Last week city workers posted 23 signs in 17 busy locations telling people not to give money directly to panhandlers and instead “contribute to the solution” by giving money to charities.
It would be great if this experiment reduces the number of panhandlers at city intersections. If it also boosts donations to organizations that help the homeless and hungry, then it’s even better.
While the Tri-Cities does not have the homeless problems facing bigger cities like Seattle and Portland, panhandling has become more prevalent in certain areas – especially during these summer months.
People holding signs on street corners looking for handouts pose a moral dilemma.
Their sad plight pulls on our hearts and we want to help them.
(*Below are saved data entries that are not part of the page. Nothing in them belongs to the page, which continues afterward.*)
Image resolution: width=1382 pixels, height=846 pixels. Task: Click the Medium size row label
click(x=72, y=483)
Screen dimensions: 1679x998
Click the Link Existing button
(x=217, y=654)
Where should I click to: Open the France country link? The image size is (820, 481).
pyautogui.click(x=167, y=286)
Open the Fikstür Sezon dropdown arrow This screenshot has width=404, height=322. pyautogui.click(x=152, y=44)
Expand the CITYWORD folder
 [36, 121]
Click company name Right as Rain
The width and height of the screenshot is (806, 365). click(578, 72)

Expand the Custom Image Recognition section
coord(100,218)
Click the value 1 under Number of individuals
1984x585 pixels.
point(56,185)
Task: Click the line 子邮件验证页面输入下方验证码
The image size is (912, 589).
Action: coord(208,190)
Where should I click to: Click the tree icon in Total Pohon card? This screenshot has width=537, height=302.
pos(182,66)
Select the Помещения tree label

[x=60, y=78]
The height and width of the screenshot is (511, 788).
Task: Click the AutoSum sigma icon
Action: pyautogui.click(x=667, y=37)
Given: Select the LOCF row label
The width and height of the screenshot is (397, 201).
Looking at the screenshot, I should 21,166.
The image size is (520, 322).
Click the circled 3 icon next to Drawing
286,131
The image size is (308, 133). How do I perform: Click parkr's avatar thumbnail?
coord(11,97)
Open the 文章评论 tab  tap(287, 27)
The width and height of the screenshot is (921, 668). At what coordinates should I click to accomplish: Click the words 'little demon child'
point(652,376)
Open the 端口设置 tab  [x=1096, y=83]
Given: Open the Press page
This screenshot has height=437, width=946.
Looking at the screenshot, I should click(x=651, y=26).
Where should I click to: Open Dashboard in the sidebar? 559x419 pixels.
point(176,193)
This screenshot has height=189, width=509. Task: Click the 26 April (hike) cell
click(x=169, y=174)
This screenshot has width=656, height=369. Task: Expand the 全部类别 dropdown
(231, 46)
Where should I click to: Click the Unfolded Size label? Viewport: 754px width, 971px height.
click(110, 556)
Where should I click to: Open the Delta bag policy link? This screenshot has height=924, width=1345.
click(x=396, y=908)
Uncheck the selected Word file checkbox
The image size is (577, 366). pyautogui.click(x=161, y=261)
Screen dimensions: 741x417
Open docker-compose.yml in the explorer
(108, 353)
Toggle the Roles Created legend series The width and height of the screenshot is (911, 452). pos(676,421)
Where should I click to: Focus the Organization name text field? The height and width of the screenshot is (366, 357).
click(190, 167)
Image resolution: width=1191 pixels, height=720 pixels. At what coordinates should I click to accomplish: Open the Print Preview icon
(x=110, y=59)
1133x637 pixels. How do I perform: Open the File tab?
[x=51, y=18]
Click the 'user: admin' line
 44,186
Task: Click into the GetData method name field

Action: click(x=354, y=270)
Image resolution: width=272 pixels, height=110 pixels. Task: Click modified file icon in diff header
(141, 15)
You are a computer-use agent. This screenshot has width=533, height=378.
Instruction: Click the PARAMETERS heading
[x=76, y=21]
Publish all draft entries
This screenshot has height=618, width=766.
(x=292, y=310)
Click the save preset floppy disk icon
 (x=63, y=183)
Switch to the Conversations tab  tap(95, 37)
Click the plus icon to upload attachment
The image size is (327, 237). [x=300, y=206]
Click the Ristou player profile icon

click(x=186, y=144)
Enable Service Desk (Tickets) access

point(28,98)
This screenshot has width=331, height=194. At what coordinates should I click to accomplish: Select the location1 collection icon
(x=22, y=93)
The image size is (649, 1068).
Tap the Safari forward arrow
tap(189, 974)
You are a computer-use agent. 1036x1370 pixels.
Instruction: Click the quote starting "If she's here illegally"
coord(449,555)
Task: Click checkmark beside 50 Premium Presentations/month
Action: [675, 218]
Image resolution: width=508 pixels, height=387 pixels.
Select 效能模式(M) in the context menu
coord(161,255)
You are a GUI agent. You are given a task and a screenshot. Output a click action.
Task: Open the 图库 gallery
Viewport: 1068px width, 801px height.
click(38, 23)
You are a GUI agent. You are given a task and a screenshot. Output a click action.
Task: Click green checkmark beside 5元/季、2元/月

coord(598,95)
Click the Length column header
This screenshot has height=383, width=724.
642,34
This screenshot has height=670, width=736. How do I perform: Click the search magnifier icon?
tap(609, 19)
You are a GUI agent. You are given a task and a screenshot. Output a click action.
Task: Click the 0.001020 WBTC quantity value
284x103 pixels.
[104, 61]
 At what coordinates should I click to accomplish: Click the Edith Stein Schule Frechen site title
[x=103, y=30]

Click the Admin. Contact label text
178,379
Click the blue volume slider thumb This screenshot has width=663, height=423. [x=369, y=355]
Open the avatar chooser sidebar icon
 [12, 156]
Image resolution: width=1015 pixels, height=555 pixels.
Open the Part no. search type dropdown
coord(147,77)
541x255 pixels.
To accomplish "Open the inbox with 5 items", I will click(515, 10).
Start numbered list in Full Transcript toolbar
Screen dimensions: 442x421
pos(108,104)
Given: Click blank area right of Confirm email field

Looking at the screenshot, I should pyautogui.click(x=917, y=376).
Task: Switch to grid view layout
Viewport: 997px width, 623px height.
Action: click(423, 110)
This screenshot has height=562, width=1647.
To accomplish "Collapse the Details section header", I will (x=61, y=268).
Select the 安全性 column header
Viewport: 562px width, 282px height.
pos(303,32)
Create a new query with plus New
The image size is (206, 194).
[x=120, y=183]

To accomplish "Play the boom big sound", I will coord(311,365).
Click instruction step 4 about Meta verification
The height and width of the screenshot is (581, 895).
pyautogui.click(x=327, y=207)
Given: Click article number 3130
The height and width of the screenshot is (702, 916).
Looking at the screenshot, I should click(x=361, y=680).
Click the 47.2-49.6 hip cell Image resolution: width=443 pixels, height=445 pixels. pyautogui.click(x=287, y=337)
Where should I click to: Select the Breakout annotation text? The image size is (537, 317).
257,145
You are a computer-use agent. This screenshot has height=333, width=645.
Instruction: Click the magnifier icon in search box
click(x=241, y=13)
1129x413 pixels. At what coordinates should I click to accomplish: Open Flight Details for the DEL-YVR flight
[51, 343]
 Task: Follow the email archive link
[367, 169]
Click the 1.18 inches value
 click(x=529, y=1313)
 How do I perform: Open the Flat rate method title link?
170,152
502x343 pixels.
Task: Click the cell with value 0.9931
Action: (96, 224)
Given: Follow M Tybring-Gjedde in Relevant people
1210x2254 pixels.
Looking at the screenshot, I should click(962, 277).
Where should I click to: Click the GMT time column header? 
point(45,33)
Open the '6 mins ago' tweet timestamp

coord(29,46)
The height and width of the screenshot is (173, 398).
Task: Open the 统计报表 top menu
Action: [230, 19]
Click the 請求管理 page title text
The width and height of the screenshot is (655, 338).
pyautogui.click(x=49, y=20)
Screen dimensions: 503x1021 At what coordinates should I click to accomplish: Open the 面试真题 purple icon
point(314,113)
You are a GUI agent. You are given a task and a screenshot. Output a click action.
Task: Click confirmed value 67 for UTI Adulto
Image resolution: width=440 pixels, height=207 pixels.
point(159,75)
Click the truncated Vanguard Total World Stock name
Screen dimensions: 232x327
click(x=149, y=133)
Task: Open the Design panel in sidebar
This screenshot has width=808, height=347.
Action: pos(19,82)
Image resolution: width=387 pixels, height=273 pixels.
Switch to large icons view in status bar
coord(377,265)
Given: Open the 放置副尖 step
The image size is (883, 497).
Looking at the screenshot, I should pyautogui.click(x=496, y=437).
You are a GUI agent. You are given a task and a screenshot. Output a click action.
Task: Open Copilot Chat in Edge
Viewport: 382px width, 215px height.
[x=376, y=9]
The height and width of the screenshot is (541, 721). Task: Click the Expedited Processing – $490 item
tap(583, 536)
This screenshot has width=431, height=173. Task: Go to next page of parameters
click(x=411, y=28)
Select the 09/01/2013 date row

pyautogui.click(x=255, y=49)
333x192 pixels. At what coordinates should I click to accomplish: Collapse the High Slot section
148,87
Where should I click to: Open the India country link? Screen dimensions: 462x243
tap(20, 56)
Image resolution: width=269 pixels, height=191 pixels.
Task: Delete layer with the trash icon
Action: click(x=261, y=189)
But then we have to ask ourselves: Will they use the money to feed an addiction instead of their bellies? Are they really poor or are they pulling a scam?
There is no way to know for sure.
But one thing is certain, giving a few dollars to someone who is broke isn’t going to solve the root cause of their problems.
What they really need is a job, a home and – more than likely – health services. If we really want to help the hungry and homeless, there are better ways than giving money directly to a panhandler.
Andrew Porter, executive director of the Tri-City Union Gospel Mission in Pasco, suggests giving out the printable “rescue card” found on the organization’s website. It provides the address and phone number of the mission and a list of the services it provides.
Also, the mission’s website suggests that if people feel compelled to help people begging on the corner, they should stock their car with “homeless packs” with items like bottled water, socks, toiletries and packaged food like granola bars.
In addition to the mission, there are many other community groups that feed and take care of the poor – like the Salvation Army, the Tri-Cities Food Bank, Dayspring Ministries, St. Vincent De Paul and Grace Clinic, which provides free medical care.
Kennewick city officials have said that the main reason they want to curb panhandling is that it has become a safety issue.
When drivers stop to hand money to a panhandler, they create unexpected traffic hazards for other cars. The situation also puts panhandlers at risk when they step into traffic to receive the donation.
It is hard to know how well the new signs will work, but they are worth a try.
If people follow the suggestion and stop giving money directly to those begging behind cardboard signs, the scammers, at least, may move on.
For those panhandlers truly in need, we hope they can find their way to an organization that can help them. Then perhaps they can get started on the road to recovery instead of a life on the street.